CPMD/GULP QM/MM Interface for Modeling Periodic Solids: Implementation and its Application in the Study of Y-Zeolite Supported Rh$_n$ Clusters

TL;DR

This paper presents a new hybrid QM/MM interface combining CPMD and GULP for modeling periodic solids, enabling efficient and accurate simulations of complex systems like zeolite-supported metal clusters.

Contribution

The authors developed and validated a parallelized QM/MM interface between CPMD and GULP, allowing full relaxation and dynamics of large periodic systems with electrostatic coupling.

Findings

Validated for energy conservation and scalability.

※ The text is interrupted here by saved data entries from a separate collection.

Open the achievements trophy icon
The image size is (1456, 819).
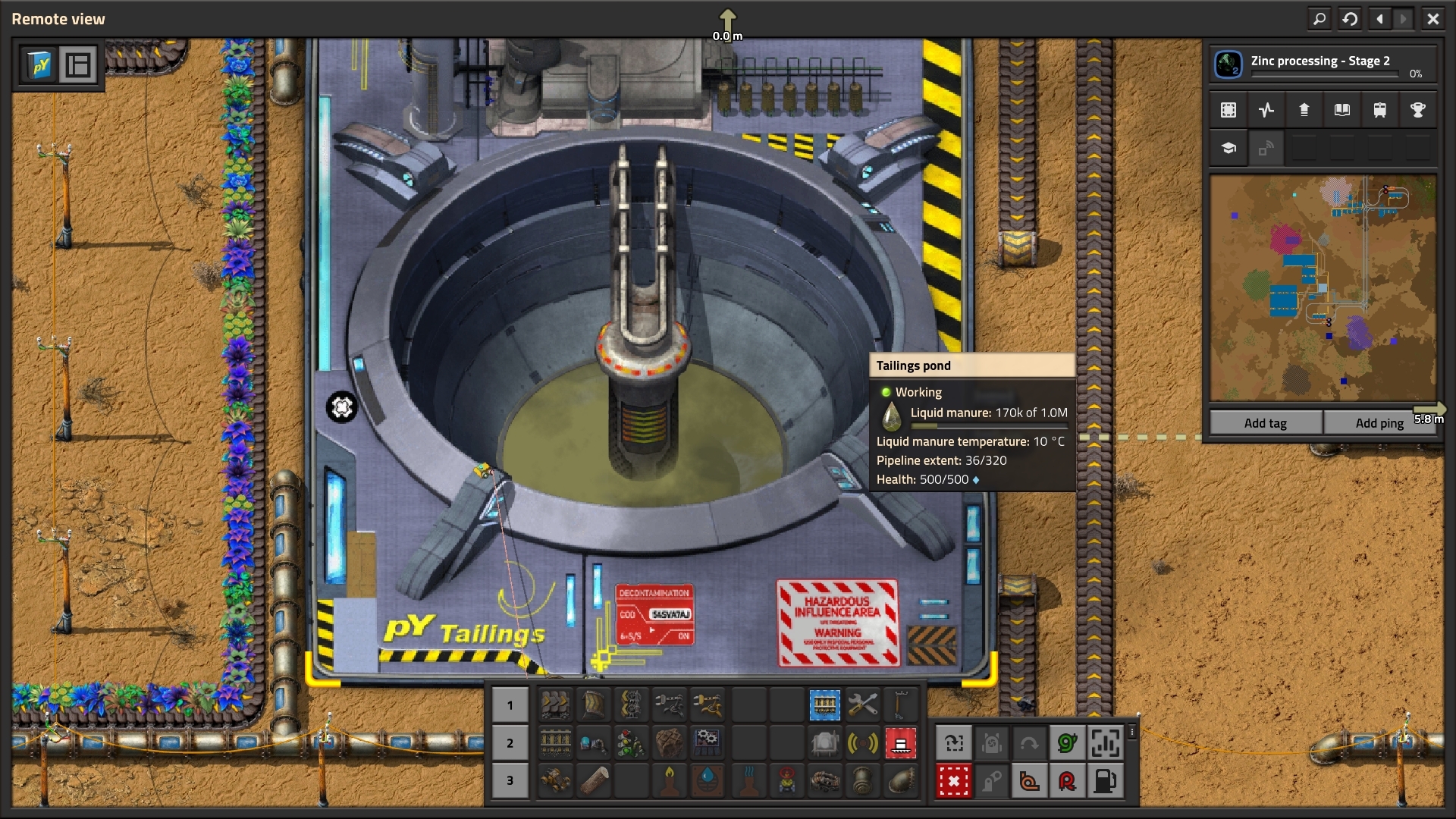1417,110
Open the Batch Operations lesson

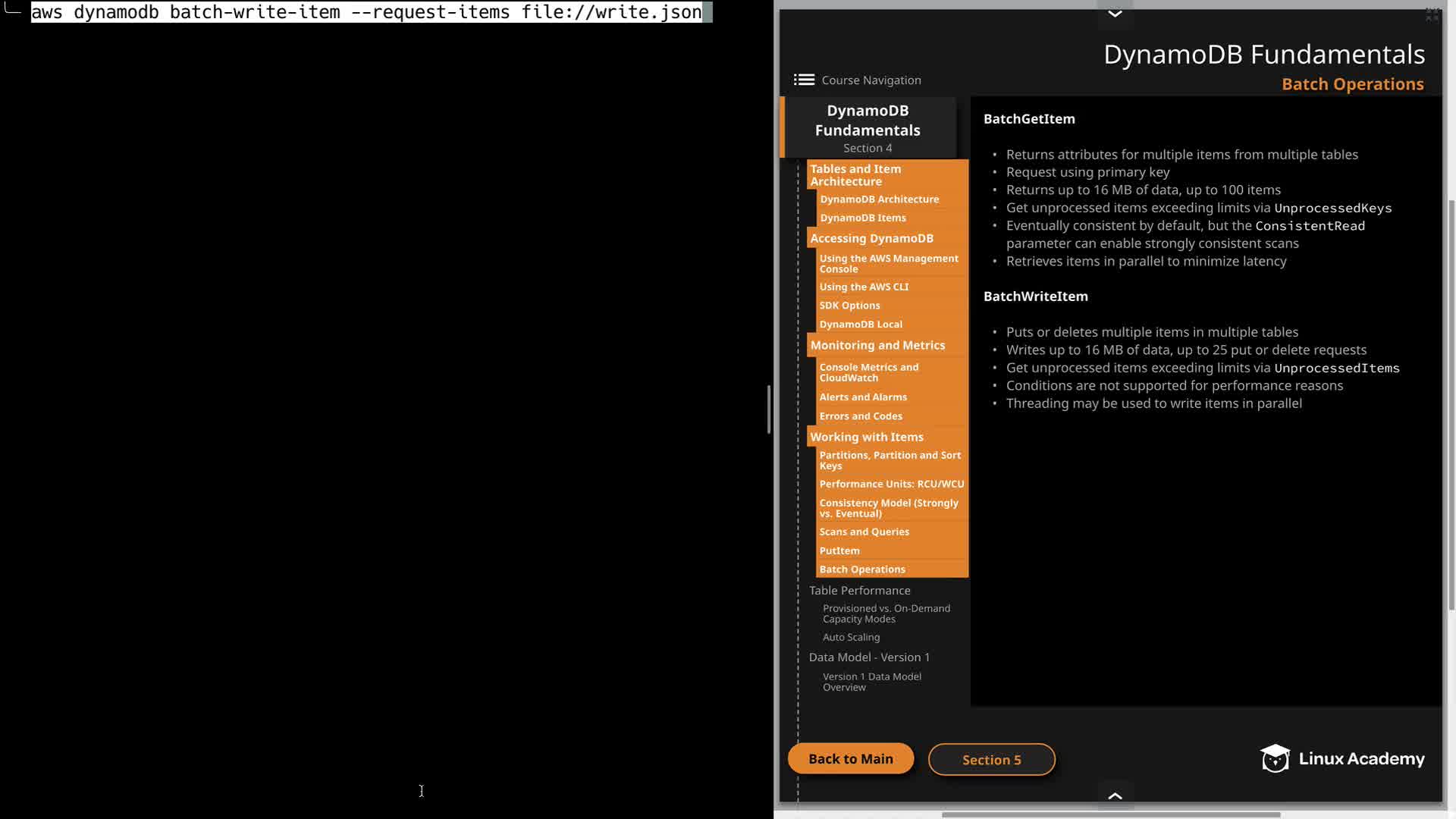click(x=862, y=570)
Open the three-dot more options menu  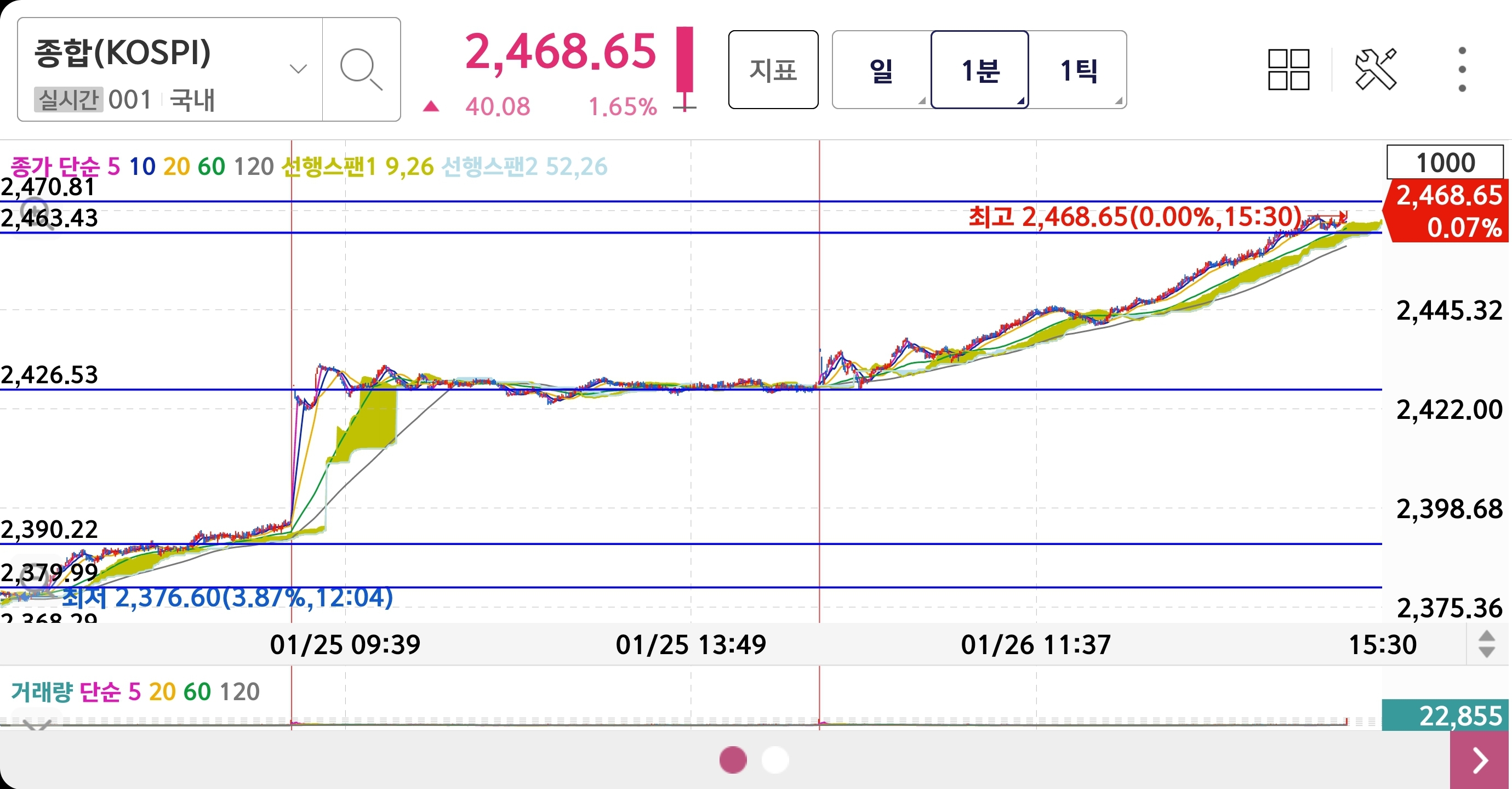click(1462, 70)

Studied oxygen vacancy in cristobalite with good agreement.

Analyzed Rh cluster structures in Y-zeolite.

Abstract

We report here the development of hybrid quantum mechanics/molecular mechanics (QM/MM) interface between the plane-wave density functional theory based CPMD code and the empirical force-field based GULP code for modeling periodic solids and surfaces. The hybrid QM/MM interface is based on the electrostatic coupling between QM and MM regions. The interface is designed for carrying out full relaxation of all the QM and MM atoms during geometry optimizations and molecular dynamics simulations, including the boundary atoms. Both Born-Oppenheimer and Car-Parrinello molecular dynamics schemes are enabled for the QM part during the QM/MM calculations. This interface has the advantage of parallelization of both the programs such that the QM and MM force evaluations can be carried out in parallel in order to model large systems. The interface program is first validated for total energy conservation and parallel scaling performance is benchmarked. Oxygen vacancy in {\alpha}-cristobalite is then studied in detail and the results are compared with a fully QM calculation and experimental data. Subsequently, we use our implementation to investigate the structure of rhodium cluster (Rh$_n$ ; $n$=2 to 6) formed from Rh(C$_2$H$_4$)$_2$ complex adsorbed within a cavity of Y-zeolite in a reducible atmosphere of H$_2$ gas.